Voleybolun durumu çok acı
Haldun Alagaş ile ilgili düşüncelerimizi daha önce yazmıştık. Buna rağmen böylesi bir maçta tribünlerin bu denli boş olması, voleybolumuzun hala istenilen seviyenin çok gerisinde olduğunu gösteriyor. Yılda birkaç maç hariç tribünler sinek avlıyor. Binlerce kişilik salonlara yüzlerce seyirci getiremiyoruz, dünya starlarını getirsek ne yazar? Bu duruma acil bir çözüm şart. Seyirci olmadıktan sonra ne yapsanız nafile.
İBB’nin hızı
Maç öncesi seremoniye bakanlar, Arkas’ın İBB karşısında fiziksel olarak büyük bir üstünlüğe sahip olduğunu fark etmişlerdir. İşte bu üstünlüğü yenebilmenin tek yolu, servis avantajını kullanmak ve manşet-hücum sekansını hızlı gerçekleştirerek Arkas bloklarını kolay geçmekti. İBB, dünkü maçta bunu sahaya mükemmel yansıttı. Hem iyi hem de taktik servisler attı. Özellikle Gordon Perrin’in önde olduğu anlarda hedefe tam isabet tutturdu. Manşet alan diğer iki oyuncunun toplamı kadar manşet almak durumunda kaldı Kanadalı. Topu fileye yaklaştıramadığından hem kendi hücumunu hem de takım arkadaşlarınınkini düşürdü. Takımın en skoreri olmasına rağmen lokomotif konumundaki Liberman Agamez ligdeki en silik oyunlarından birini oynadı. Aslında bunun en büyük sebebi, gerek deneyimli pasör Mustafa Ramazanoğlu’nun, gerekse genç Yiğit Gülmezoğlu’nun Kolombiyalı pasör çaprazını uygun şekilde topla buluşturamaması idi.
Selçuk çok Keskin
Aslında iki takım arasındaki farkı oluşturan hücumdaki yüzdeler arası farktı. İşte bunun en büyük sebebi, İBB’nin tecrübeli pasörü Selçuk Keskin’di. İlk iki sette klasik hücum yöntemleriyle köşe ve orta oyuncularını oyuncularını çok iyi besleyen Keskin, son iki sette sürekli varyasyonlarla düşürdü Arkas bloklarını. Özkan Hayırlı da, Fatih Cihan da çok iyi bir performans sergiledi dünkü maçta. Bunun gerçekleşmesi için gerekli manşet de geldi arka taraftan. Arkaslı oyuncular, rakibin manşetteki zayıf karnı olan Belaruslu Sergey Antanovich’i bir türlü bulamadı. Bulduğunda da etkili servisler gelmedi. Orta oyuncuları, rakibin yüksek bloklarını kendi üzerine çektiğinde de Jeroen Trommel, Brook Billings ve Antanovich’i mükemmel geri hücumlarla kolay sayılara yönlendirdi Keskin.

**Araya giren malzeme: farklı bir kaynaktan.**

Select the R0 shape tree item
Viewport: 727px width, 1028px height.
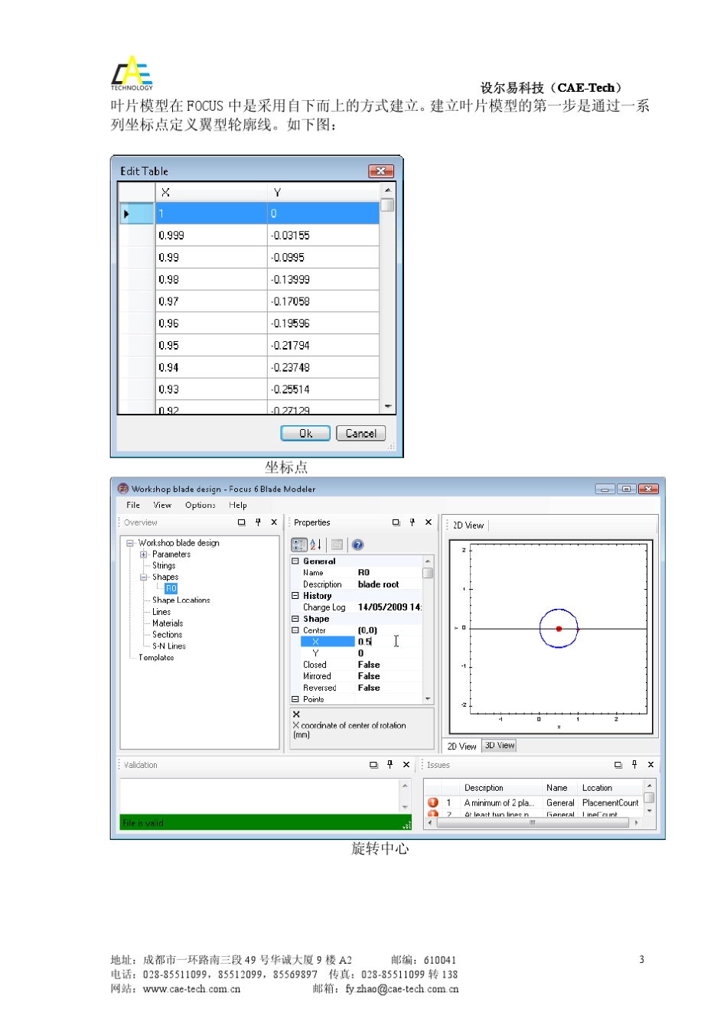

Öyle ki, bir pozisyonda defanstan çıkan bir topu nereye atacağını bilemeyen Belaruslu kerhen 4 numaraya şişirdi. Ancak taktik gereği orada pasörü vardı ve pas da çok kötüydü. Buna rağmen topa çıkan ve çok iyi vuran Keskin, göz alıcı bir sayıya dahi imza attı. Kısacası dünkü maçın en etkili oyuncusuydu. Gerek öne gerekse arkaya öyle paslar attı ki, rakibin ne olduğu anlayarak durdurmak için yapacağı ikinci bir hamle şansı yoktu. Bu taktiğin ilginç bir yanı, genelde gücüyle oynayan Billings ve Antanovich’in bu kez hızlı oynamaları idi. Eğer oyuncuların karakterlerine ters olan bu durum alışılageldik bir hal alırsa, İBB’nin maç kazanması son derece kolaylaşır.
Özet
Arkas moralman zayıf, kendini toparaması için zaman gerek. Buna rağmen liderliğin en büyük favorisi. Gençler liginden gelen puanlar da cabası. Hiçbir zaman anlayamadığım bu gençlerden gelen puan uygulamasını önümüzdeki günlerde ayrıca ele alacağım.

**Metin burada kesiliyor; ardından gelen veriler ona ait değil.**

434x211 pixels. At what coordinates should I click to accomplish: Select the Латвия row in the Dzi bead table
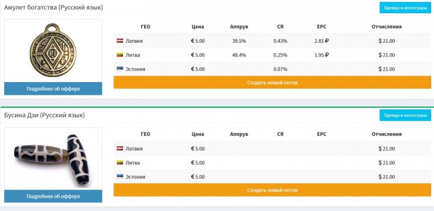click(x=272, y=149)
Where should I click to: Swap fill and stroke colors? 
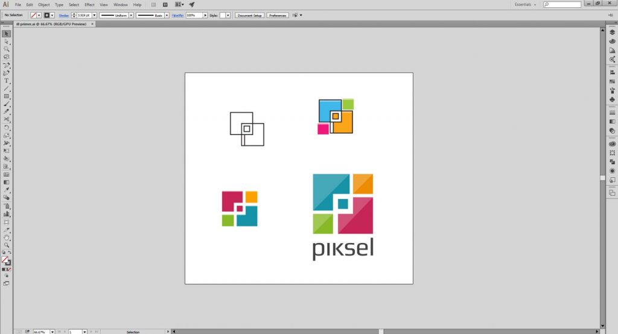point(10,253)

İBB ise yükselişe geçme çabasında. Bunun için 3-4 maçlık bir galibiyet serisi lazım. Bu oyun şablonunu sürdürüp sürdüremeyeceklerini önümüzdeki günlerde göreceğiz.
Sokullu’nun uyarısı
Maalesef hakemlerin son haftalardaki düşüşü devam ediyor. Bu maçın da en kötüsü hakemlerdi. Kritik anlarda sürekli yanlış kararlar verdiler ve katılımcıların hedefi oldular. Oyuncuların gözünde güvenlerini yitirince oyuncuların kötü niyeti baş gösterdi ve daha zor durumlara düştüler.
Daha maçın başı, durum 3:1 iken İBB bloğunda top içeri düştüğü halde aut kararı çıktı. İBB’li oyunculardan hakarete varan tepkiler geldi, ses çıkaramadılar.
İlk sette 20:19’da Agamez’in ayağının karşı sahaya geçtiği iddiası vardı, burada doğru karar verdiler. Ender doğru kararlardan biri olarak kayda geçti.
İkinci sette skor 23:22 iken blok yapan Hakkı Çapkınoğlu, filenin üst bandına temas etti, ancak kritik anda hakemler sayıyı Arkas’a verdi. O seti de Arkas kıl payı farkla kazandı. İBB antrenörü Nedim Özbey alenen protesto etti bu kararı, yüzüne bakamadılar. Sonrasında mola istedi, görmediler, vermediler. Bunun üzerine Özbey, elindeki taktik tahtasını yere fırlattı, ses çıkaramadılar. Verdikleri bir yanlış kararın altında ezildiler, bir sürü yanlış kararla toparlamaya çalıştılar.
Yine ikinci sette 27:27 iken Yiğit’in attığı pasa “taşıma” ya da “tutulmuş top” kararı verdiler, tamamen yanlış.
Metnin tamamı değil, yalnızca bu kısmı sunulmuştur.